# [OBJECTIVE A]
Summarize the post about synths and drum machines in two sentences.

# [PROVIDED TEXT]
* Start *

I just went out and paid like $560 for a synth and for the past year I’ve been recording extensively with Garage Band, working out drum machines and sequencing and what not. And guess what? So is everyone else. Bands with synths and drum machines are pretty much standard in 2009. In mainstream music too – nothing special. But 10, 15 years ago, it would’ve been seriously weird (or just downright impossible) for an indie-rock band (or “indie” – in terms of vibe or genre – rock band) like MGMT to have a hit single with heavy reliance on synths and dance music drum machines.
[youtube=http://www.youtube.com/watch?v=MmZexg8sxyk]
But not 20, 25 years ago…
Okay, big deal, music goes in cycles, nothing new. In the 80s everyone was nuts about synths and drum machines too. So…Does that mean that in the decade we’re going to get rid of them again? Did I just waste a whole lot of time and money?

* End *

# [MATERIAL PROVIDED]
* Start *

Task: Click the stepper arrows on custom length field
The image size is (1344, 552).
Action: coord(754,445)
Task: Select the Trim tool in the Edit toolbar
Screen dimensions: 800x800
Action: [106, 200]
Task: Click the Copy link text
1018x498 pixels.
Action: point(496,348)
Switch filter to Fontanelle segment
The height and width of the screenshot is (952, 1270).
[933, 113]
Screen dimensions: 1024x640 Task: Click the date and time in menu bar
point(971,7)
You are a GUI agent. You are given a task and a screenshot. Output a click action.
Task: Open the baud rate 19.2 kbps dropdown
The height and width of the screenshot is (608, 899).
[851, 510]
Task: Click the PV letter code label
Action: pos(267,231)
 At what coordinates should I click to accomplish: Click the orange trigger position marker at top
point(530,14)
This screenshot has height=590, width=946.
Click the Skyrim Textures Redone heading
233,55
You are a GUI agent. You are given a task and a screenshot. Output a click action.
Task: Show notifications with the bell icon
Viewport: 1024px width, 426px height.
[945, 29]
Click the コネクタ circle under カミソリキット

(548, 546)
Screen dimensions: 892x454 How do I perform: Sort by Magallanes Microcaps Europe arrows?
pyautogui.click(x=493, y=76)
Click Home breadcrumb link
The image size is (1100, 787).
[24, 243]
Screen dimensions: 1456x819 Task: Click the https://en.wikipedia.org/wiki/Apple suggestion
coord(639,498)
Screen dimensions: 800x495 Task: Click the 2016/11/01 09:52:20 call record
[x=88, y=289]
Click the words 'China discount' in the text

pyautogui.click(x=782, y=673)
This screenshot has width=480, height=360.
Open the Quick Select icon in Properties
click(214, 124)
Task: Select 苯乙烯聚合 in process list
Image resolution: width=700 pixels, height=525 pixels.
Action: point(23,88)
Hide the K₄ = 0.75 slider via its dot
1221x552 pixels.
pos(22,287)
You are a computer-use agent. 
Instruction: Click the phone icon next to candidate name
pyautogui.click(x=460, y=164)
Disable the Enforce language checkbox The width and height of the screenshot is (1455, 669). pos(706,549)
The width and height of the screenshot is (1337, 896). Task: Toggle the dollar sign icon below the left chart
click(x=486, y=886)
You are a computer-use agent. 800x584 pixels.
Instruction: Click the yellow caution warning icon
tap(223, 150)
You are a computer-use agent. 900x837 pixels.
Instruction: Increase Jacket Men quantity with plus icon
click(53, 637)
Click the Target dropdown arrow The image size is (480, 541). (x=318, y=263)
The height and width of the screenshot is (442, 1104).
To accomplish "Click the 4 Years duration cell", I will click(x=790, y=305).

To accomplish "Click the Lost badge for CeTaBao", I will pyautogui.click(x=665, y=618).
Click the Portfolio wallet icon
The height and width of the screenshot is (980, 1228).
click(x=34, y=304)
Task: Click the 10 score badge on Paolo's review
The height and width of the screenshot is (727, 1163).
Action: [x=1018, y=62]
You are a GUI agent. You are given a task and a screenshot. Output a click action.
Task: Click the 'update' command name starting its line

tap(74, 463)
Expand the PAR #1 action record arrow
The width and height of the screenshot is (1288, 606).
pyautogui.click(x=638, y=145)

* End *

# [OBJECTIVE B]
Rewrite the records as a numbered list, starting at their first line and going on through the line that contains "tap(223, 150)", with blank lines left out.

# [COMPLETE OUTPUT A]
The writer paid about $560 for a synth and has spent the past year recording with Garage Band, only to note that bands with synths and drum machines are pretty much standard in 2009, even though 10 to 15 years earlier an indie-rock band like MGMT having a synth-heavy hit would have been weird or impossible. Since everyone was also nuts about synths and drum machines in the 80s and music goes in cycles, the writer asks whether they will be dropped again and whether all that time and money were wasted.

# [COMPLETE OUTPUT B]
1. Task: Click the stepper arrows on custom length field
2. The image size is (1344, 552).
3. Action: coord(754,445)
4. Task: Select the Trim tool in the Edit toolbar
5. Screen dimensions: 800x800
6. Action: [106, 200]
7. Task: Click the Copy link text
8. 1018x498 pixels.
9. Action: point(496,348)
10. Switch filter to Fontanelle segment
11. The height and width of the screenshot is (952, 1270).
12. [933, 113]
13. Screen dimensions: 1024x640 Task: Click the date and time in menu bar
14. point(971,7)
15. You are a GUI agent. You are given a task and a screenshot. Output a click action.
16. Task: Open the baud rate 19.2 kbps dropdown
17. The height and width of the screenshot is (608, 899).
18. [851, 510]
19. Task: Click the PV letter code label
20. Action: pos(267,231)
21.  At what coordinates should I click to accomplish: Click the orange trigger position marker at top
22. point(530,14)
23. This screenshot has height=590, width=946.
24. Click the Skyrim Textures Redone heading
25. 233,55
26. You are a GUI agent. You are given a task and a screenshot. Output a click action.
27. Task: Show notifications with the bell icon
28. Viewport: 1024px width, 426px height.
29. [945, 29]
30. Click the コネクタ circle under カミソリキット
31. (548, 546)
32. Screen dimensions: 892x454 How do I perform: Sort by Magallanes Microcaps Europe arrows?
33. pyautogui.click(x=493, y=76)
34. Click Home breadcrumb link
35. The image size is (1100, 787).
36. [24, 243]
37. Screen dimensions: 1456x819 Task: Click the https://en.wikipedia.org/wiki/Apple suggestion
38. coord(639,498)
39. Screen dimensions: 800x495 Task: Click the 2016/11/01 09:52:20 call record
40. [x=88, y=289]
41. Click the words 'China discount' in the text
42. pyautogui.click(x=782, y=673)
43. This screenshot has width=480, height=360.
44. Open the Quick Select icon in Properties
45. click(214, 124)
46. Task: Select 苯乙烯聚合 in process list
47. Image resolution: width=700 pixels, height=525 pixels.
48. Action: point(23,88)
49. Hide the K₄ = 0.75 slider via its dot
50. 1221x552 pixels.
51. pos(22,287)
52. You are a computer-use agent. 
53. Instruction: Click the phone icon next to candidate name
54. pyautogui.click(x=460, y=164)
55. Disable the Enforce language checkbox The width and height of the screenshot is (1455, 669). pos(706,549)
56. The width and height of the screenshot is (1337, 896). Task: Toggle the dollar sign icon below the left chart
57. click(x=486, y=886)
58. You are a computer-use agent. 800x584 pixels.
59. Instruction: Click the yellow caution warning icon
60. tap(223, 150)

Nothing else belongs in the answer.